Estate planning involves developing a strategy to deal with your assets after you die – the legal instruments and structures, such as a will, you put in place to transfer your assets in the event of death.
Tax is a major consideration in estate planning, and strong governance relating to the tax aspects of estate administration can help manage the risks.
Ensure you or your staff have sufficient knowledge and skills to meet your responsibilities. Be prepared to seek assistance from external advisers on more complex tax issues.
Estate planning may be considered as part of your overall succession plan for your business. You may need to seek specialist advice on the most appropriate estate planning strategy.
Have a process in place to periodically review your strategy in conjunction with your advisers, including your legal, tax, superannuation and financial advisers.
Beware of schemes that claim to have estate planning purposes but are merely tax avoidance arrangements. An effective tax governance framework includes processes for evaluating various arrangements and the tax risks involved.
If someone dies without a valid will, this is called ‘dying intestate’, and their assets are distributed according to the inheritance laws of the states and territories of Australia. In this case there is a risk that the undocumented intentions of the deceased person in relation to their estate may not be fully acted on.
Depending on the marginal tax rates of different beneficiaries, intestacy could potentially lead to an overall imbalance in the distribution of an estate due to higher rates of tax payable by some beneficiaries.
Planning ahead can avoid this result. When preparing a will, the will maker and their advisers can assess opportunities to manage the tax implications for beneficiaries.
As executor of a deceased estate, you need to understand your tax obligations, including:
- notifying us that you’ve been appointed as executor
- lodging a final return, and any outstanding prior-year returns, for the deceased person
- lodging any trust tax returns for the deceased estate
- providing beneficiaries with the information they need to include distributions in their own returns and, in certain cases, paying tax on their behalf
- paying tax on the income of the deceased estate.
A testamentary trust is a trust established under a valid will, but it’s not the same trust as the deceased estate. A testamentary trust functions in a similar way to a discretionary family trust, with certain provisions of the will operating like a trust deed.
Like any trust, a trustee of a well-governed testamentary trust will:
- properly understand the tax profile of potential beneficiaries in the light of intended tax outcomes
- lodge a tax return for every financial year that it is in existence
- maintain proper trust account records (such as trustee resolutions, detailed financial statements and reconciliations), especially where a trustee is streaming capital gains or franked dividends
- fully document capital gains tax events, cost bases, and rollovers and other concessions claimed.
Depending on who is appointed as the trustee and appointor of the testamentary trust, there may need to be a high level of co-operation between family members to ensure that necessary tax, financial and other information is shared for the trust to operate effectively.
A well governed testamentary trust will ensure that tax outcomes are achieved and, more importantly, complex family or legal disputes can be prevented.

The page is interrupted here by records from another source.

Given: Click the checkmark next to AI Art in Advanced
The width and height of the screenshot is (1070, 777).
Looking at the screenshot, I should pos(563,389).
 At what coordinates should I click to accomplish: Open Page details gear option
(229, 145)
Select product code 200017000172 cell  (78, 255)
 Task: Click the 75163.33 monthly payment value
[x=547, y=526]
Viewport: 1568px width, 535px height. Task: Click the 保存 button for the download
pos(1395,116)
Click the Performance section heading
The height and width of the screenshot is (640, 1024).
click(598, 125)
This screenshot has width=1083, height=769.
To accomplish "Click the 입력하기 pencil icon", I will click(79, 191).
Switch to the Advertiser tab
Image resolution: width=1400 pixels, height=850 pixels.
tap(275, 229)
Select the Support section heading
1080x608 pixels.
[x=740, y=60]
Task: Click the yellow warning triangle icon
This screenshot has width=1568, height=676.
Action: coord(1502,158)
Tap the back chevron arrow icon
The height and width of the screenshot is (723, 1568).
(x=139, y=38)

Special capital gains tax (CGT) rules apply to the transfer of any CGT assets from a deceased estate. You should seek specialist advice in relation to the CGT implications of passing on or disposing of the assets of a deceased estate.
Keep complete records of CGT assets. These will be needed by the executor and any beneficiary who receives a CGT asset from the estate.
Ensure you understand the tax issues around estate planning and superannuation.
For example, the tax impact of distributions made under a binding death nomination is usually one of the major considerations in estate planning.
Assets held by a person in their superannuation fund are not automatically included in their estate. In the absence of a binding death benefit nomination, the trustee has the discretion to pay the benefits of the deceased to any of their superannuation dependents instead of the estate (rather than according to the will, which only deals with the estate assets), and of deferring tax consequences. Where a nomination is in place, the benefits will be paid to the nominated beneficiaries.
It’s good practice to regularly review the need for any nominations to ensure your superannuation benefits will be passed on to your nominated beneficiaries, and that the nominations are valid and effective. Seek advice on the tax implications.
Example: Reviewing your strategy as circumstances change
As part of your estate planning strategy, you make a binding death nomination to provide for your under-age children who would receive the benefit tax free. You get advice to ensure that the nomination is valid and effective.
You provide for your older children, who would be taxed on receipt of superannuation death benefits, in your will.
After some years, when all of your children are older, you review your strategy and make a new nomination that better suits your family’s tax situation.
End of example
Because your personal circumstances change from time to time, it’s important that you regularly review the estate planning and income tax consequences when it comes to the distribution of your superannuation assets to your beneficiaries. Areas that warrant attention include:
- the distinction between a ‘superannuation dependent’ and a ‘tax dependent’
- interaction with testamentary trusts
- effecting the reversion of a pension to spouse
- realising fund assets for payment to beneficiaries
Seek professional advice where necessary.